Reworked example: errorByFractionFormatRevalued_2.ods

@Lupp and @keme:
don’t get so excited right away, i make mistakes, you (rarely) make mistakes, calc makes mistakes, ex$el makes mistakes …
this: Calc funny result with cell formatted as 'fraction' / tdf#137453 was worse than the deviation in ex$el - imho -,
“8-fold” sorry, me bad, might have been a typo induced by the typo in the first comment, can’t recheck, closed without saving :frowning:
but - to compare ex$el accuracy with calc: ‘=99999999,9999999 - 99999999,9999997’ ex$el: some value with deviation, calc: ‘0’, that’s a relation of one to millions :wink:
wouldn’t be bad if we could teach calc to do fractional arithmetik, that could be precise in IEEE’s too? (123412/100 - 1234/1 calculated fractional as 123412/100 - 123400/100 would not result in 0,11999999999989100000?)

Who got excited?
Did you study the mentioned bug reports?
You won’t -nor will anybody else- teach Calc “fractional arithmetic”. Most input never was an exact rational number, any number given in a different way has a not exactly known deviation, and the conversion to a fraction would be arbitrary in a sense. Where exact rational arithmetiik is acpplicable at all, it can easily overplay the resources concerning RAM and time.
Use a real math program if you want to do “fractional arithmetic”. There are some, even free. (The one I sometimes use is wxMaxima with GNUplot.)

@Lupp,
sorry that I’m still trying to improve calc, I just hold up the idea of free software, and to transfer all my projects to another system I lack as much time as to learn another system or even to choose which one,
calc grows with me just kinda like other people ex$el, you started once, so you bite through the problems,
and if the programs / the community play along … a little more is certainly possible than realized so far,
I have entered somewhere else if you can help to find a formula to decide: bin-ULP <= dec-ULP or not, with this I could continue to work, but at the moment I am stuck on the fact that calc for the integer of the logarithm a few ULPs far down - ~ 10 ~ still delivers the one of the next range …
to widen my scope i just tried fractional math in calc, A1 enumerator, A2 denominator, B1 enumerator, B2 denominator, the formulas become somewhat complex, but instant correct results … not practical, but if somebody would do it in code … ???
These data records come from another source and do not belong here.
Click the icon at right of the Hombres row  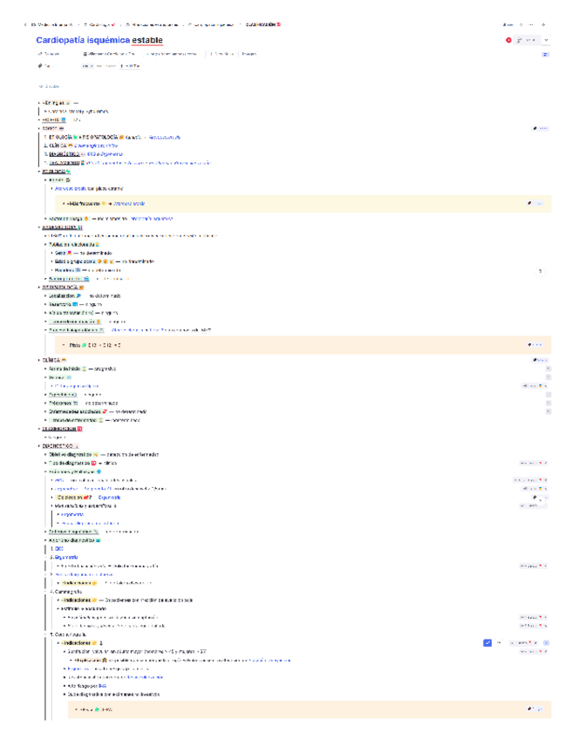pyautogui.click(x=540, y=270)
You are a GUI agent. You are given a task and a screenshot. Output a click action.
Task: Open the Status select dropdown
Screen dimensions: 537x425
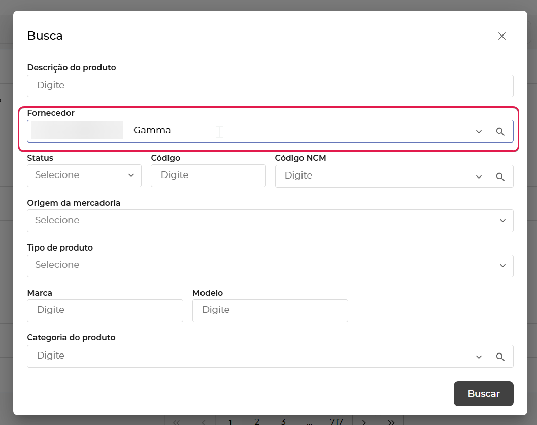coord(84,175)
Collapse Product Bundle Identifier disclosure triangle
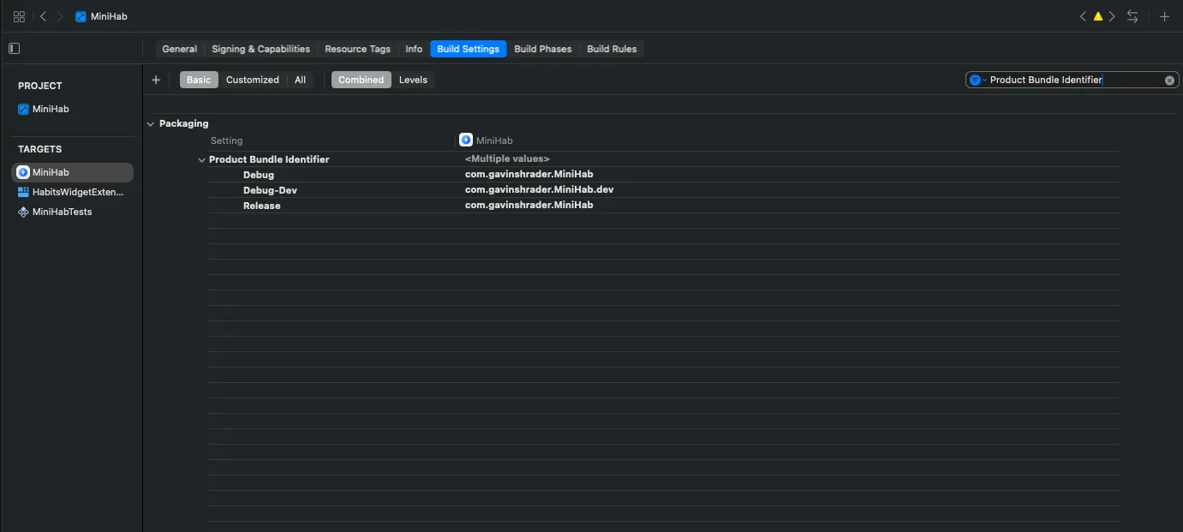This screenshot has width=1183, height=532. click(202, 159)
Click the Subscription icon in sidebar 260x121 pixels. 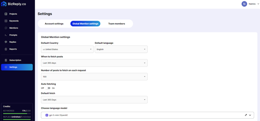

Well, I simply think you won’t be able to improve Calc the way you try.
Did you study the bug-thread concerning improvements to fractional formatting I linked to? If so you may have stated that I also look for improvements…

hello @Lupp,
'you won’t be able to improve Calc the way you try. ’ - never say never, perhaps i’ll not improve calc but IEEE ??? :slight_smile:
and … (oh, I don’t want to sink into self-praise here, but) I could already initiate a few small improvements …
‘Did you study the bug-thread concerning improvements to fractional formatting I linked to?’ - not extensively :frowning: as ‘fractions’ is not my main path,
‘If so you may have stated that I also look for improvements…’ - have seen that often and its one of the things i like very well … :slight_smile: :slight_smile: :slight_smile:

@Lupp: sometimes i’m quite slow, sorry … ‘Why should somebody want to get the MS-Excel result despite the fact that it’s absolute error is more than 8 times as large as the error produced by the LibO Calc result?’ - may be he needs exchanging data with ex$el users, wants similar results, and can’t change ex$el … ‘compatibility’?, i’m not a fan of such but prefer accurate math, but others are other …

Well, my “Question” was rhetorical, of course, and I could imagine a reason of the kind you describe now.
I would suggest, however, to use Excel in such a case, and not to expect the better software to produce the results of the worse one. (We had many “questions” of the kind - or even nonsense posts containing insults.)